Error handling needs to be user friendly
Better error messages:
- Clear explanation of what went wrong
- No technical jargon
- Helpful context about why it matters
Graceful degradation when things break:
- Show cached data when API fails
- Allow offline list viewing
- Queue actions for when connection returns
Clear recovery paths:
- "Try again" buttons that actually work
- Alternative actions when primary fails
- Contact support options for persistent issues
Loading states that don't feel like the app is frozen:
- Skeleton screens for content loading
- Progress indicators for long operations
- Optimistic UI updates for instant feedback
UI refinement to make interactions feel effortless
Smoother transitions:
- Fade animations between views
- Slide transitions for modals
- Micro-interactions for buttons and links
Better visual feedback:
- Hover states that feel responsive
- Active states that show engagement
- Success confirmations that feel rewarding
Clearer information hierarchy:
- Better use of typography scale
- Strategic use of color for emphasis
- Whitespace that guides the eye
Purposeful animations that guide attention:
- Draw focus to important actions
- Show relationships between elements
- Provide feedback without distraction
But beyond the technical improvements, there's something bigger here. Show-Hub could be a template for how we organize and engage with any serialized content:
- Podcasts with episode tracking and discussion forums
- Book series with reading progress and chapter notes
- Comics with issue tracking and character wikis
- YouTube channels with video organization and creator communities
The architecture adapts. The features translate. The social layer still matters.
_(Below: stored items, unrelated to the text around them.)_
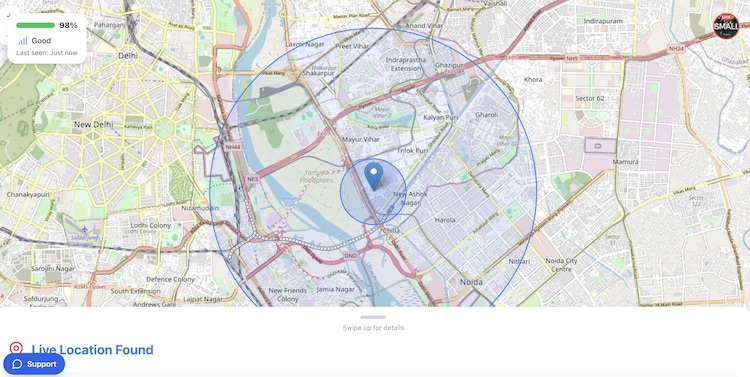Click the Live Location Found heading
The height and width of the screenshot is (377, 750).
point(92,350)
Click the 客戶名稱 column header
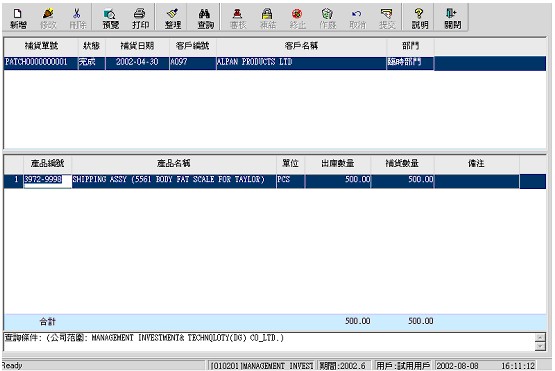 pyautogui.click(x=301, y=46)
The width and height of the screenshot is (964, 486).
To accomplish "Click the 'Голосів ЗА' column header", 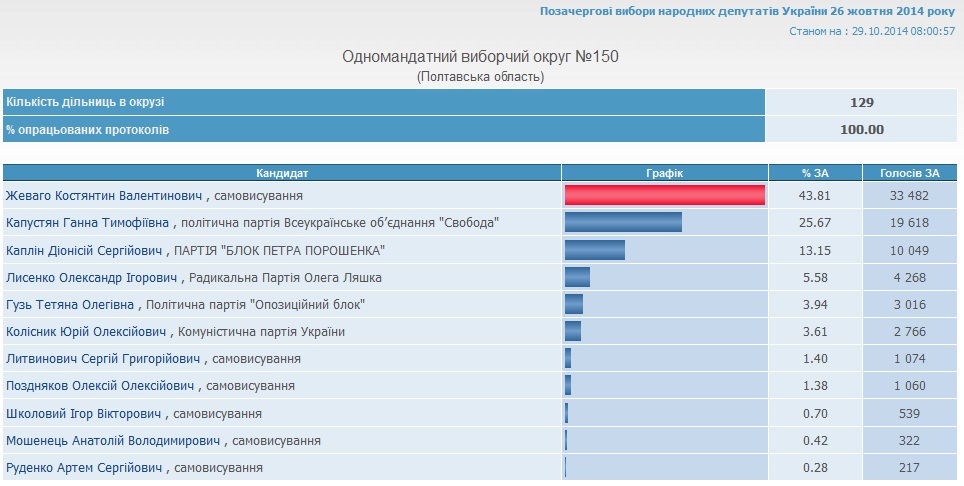I will pos(909,173).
Right now, streaming services own our viewing data. They use it to sell us more content, not to help us remember our relationship with what we've already watched.
Show-Hub flips that dynamic:
- Your data stays yours
- Your notes, ratings, organization—for you, not an algorithm
- Your viewing history serves your memory, not engagement metrics
- Your community connections are genuine, not algorithmically manufactured
That feels important. Like it's worth building properly.
Try It Yourself With Realistic Expectations And An Open Mind About What's Possible
The live demo is available if you want to poke around and see what I've built. Fair warning: it's a prototype, so don't expect perfection. But it's functional, and it demonstrates the concept clearly.
You can:
- Create an account and set up your profile
- Search for shows using the TVMaze database
- Build lists with custom organization
- Write reviews with rich text formatting
- Participate in forums with threaded discussions
- Find other users and explore their public content
Experience the features firsthand. See where it works well and where it needs improvement.
For developers
The code is probably useful reference material:
- It's not production-ready, but the architecture is sound
- The implementation choices are defensible
- The structure demonstrates scalable patterns
- The component organization shows React best practices
You might learn something. I definitely learned a ton building it.
For TV enthusiasts
If you're just someone who watches a lot of TV and wishes you had a better system for tracking it all... well, this might be exactly what you've been looking for. Even in its current state.
Just remember:
- Prototype phase – expect some rough edges
- Core features work – you can use it today
- Substantial improvements coming – it'll get better
- Foundation is solid – the vision is clear
That's where Show-Hub is right now. A proof of concept that's functional enough to use, promising enough to develop further, and honest enough to admit what still needs work. Check it out. Let me know what you think. And maybe finally remember what episode you're actually on.